Some time ago, I shared with some colleagues the saying of Prince Myshkin in The Idiot by Dostoyevsky: "Beauty will save the world." They expressed considerable doubt. It is aesthetics that first attracted me to translation, but it is daily practice that led me to look at ethical considerations.
After reading the Nicomachean Ethics, I cannot help but question Aristotle's theories: firstly, his theory that virtue is the happy medium, and secondly, his theory of the lesser evil. I rather believe that one should aim to achieve the ultimate Good, as envisaged by Plato, and that we should always strive to achieve excellence, in translation as in all other areas of life. If we wish to accomplish anything, we must strive towards the goal with all the passion and all the inner fire we can muster.
The writer is the advocate of the people, in the eyes of Hugo, Zola and Sartre. The translator is the voice that allows the writer to go beyond cultural boundaries and to be heard in the four corners of the universe. But often their hearts beat in unison. When one has the courage of one’s convictions, the words are engraved on one’s heart, and one has only to put pen to paper to express them.
At the beginning of my career, I recall attending a workshop by the Association of Translators and Interpreters of Ontario (ATIO) where the lecturer pointed out the importance, in translation, of culture in general. In retrospect, he was so right! There are two major approaches to learning translation. One is based on the study of comparative grammar and stylistics. The other focuses on the study of literature. To date, university programs have focused mostly on the former.
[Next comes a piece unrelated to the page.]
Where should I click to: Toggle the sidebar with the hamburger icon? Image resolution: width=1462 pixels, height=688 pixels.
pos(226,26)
In my opinion, these two methods complement each other. The study of comparative grammar and stylistics equips us with the basic skills to practise our profession. However, mastering these techniques is not enough. To achieve excellence, we must immerse ourselves constantly in the study of literature. This alone can supply us with idioms and elegance of style.
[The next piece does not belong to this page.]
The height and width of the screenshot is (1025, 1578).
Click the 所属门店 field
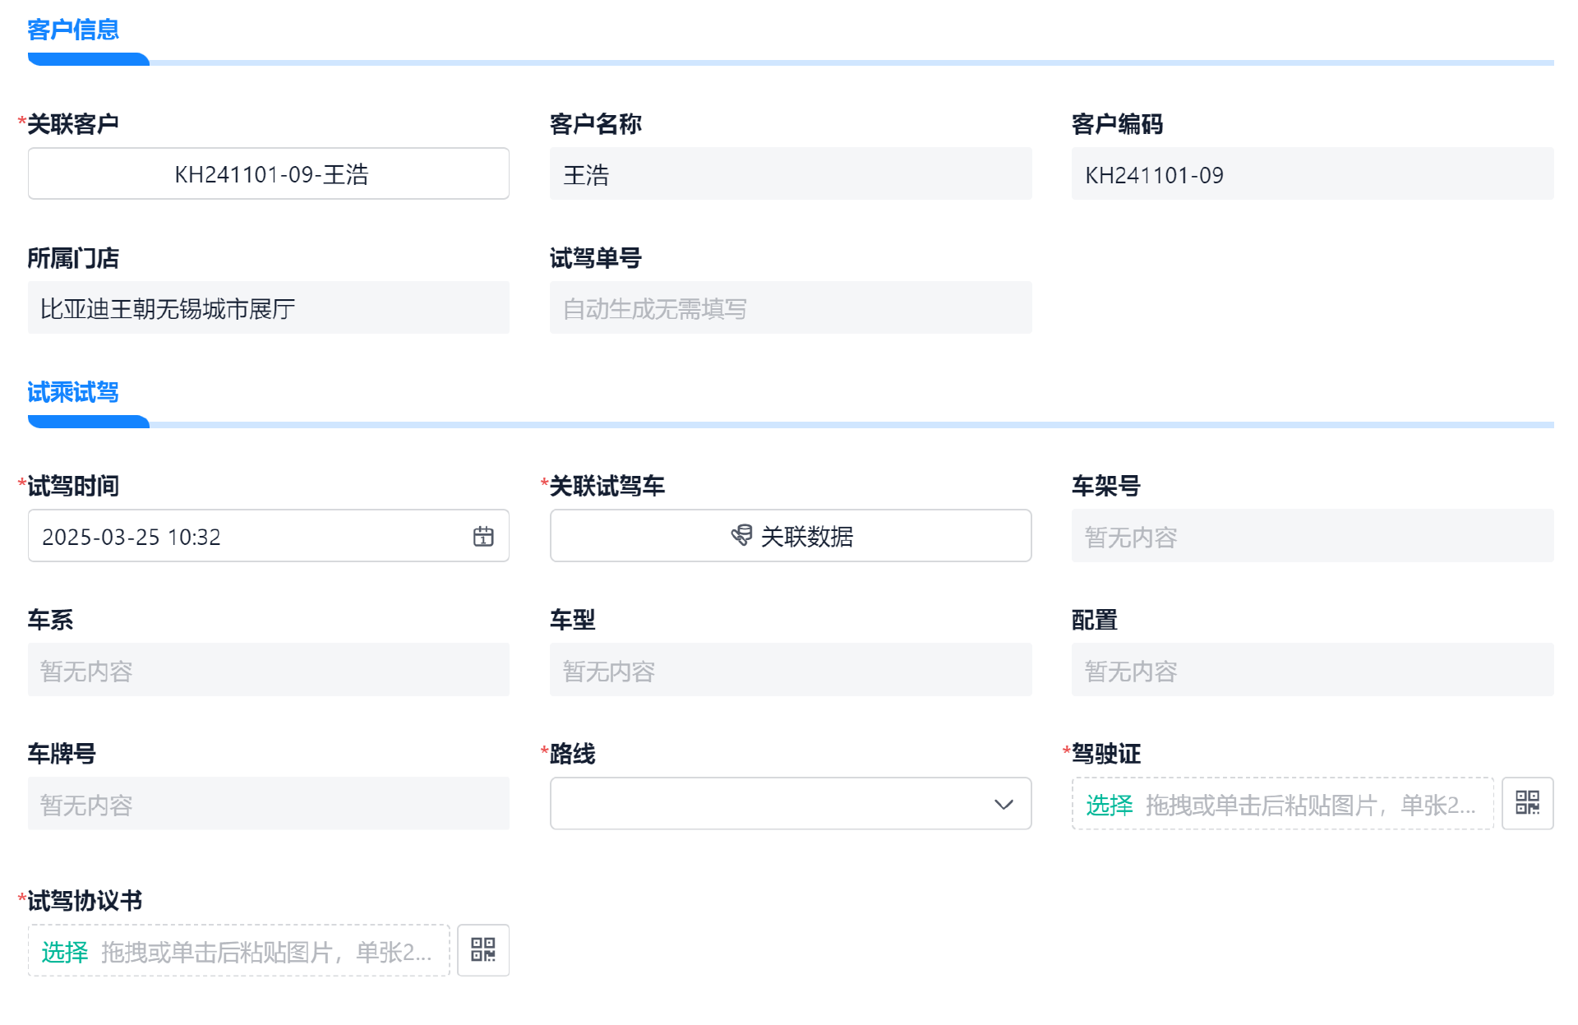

Not only does the study of literature allow us to hone our skills, but it also enriches our cultural experience. As translation is basically the transmission of a reality from one culture to another, it is vitally important that the translator possess a rich cultural background.
The study of literature also teaches us to evaluate situations, to judge the facts and circumstances, and similarly, to probe hearts and minds. All of these skills are very useful when it comes to weighing the nuances of a text and to transposing them into the concepts of another culture. Added to this is enrichment of the personality, which allows the translator to have the strength of character necessary to convey the message with professional integrity. Excellence in translation is our contribution to art and beauty. Let us not underestimate it, because in a country like Canada, it is the glue that binds our cultural mosaic.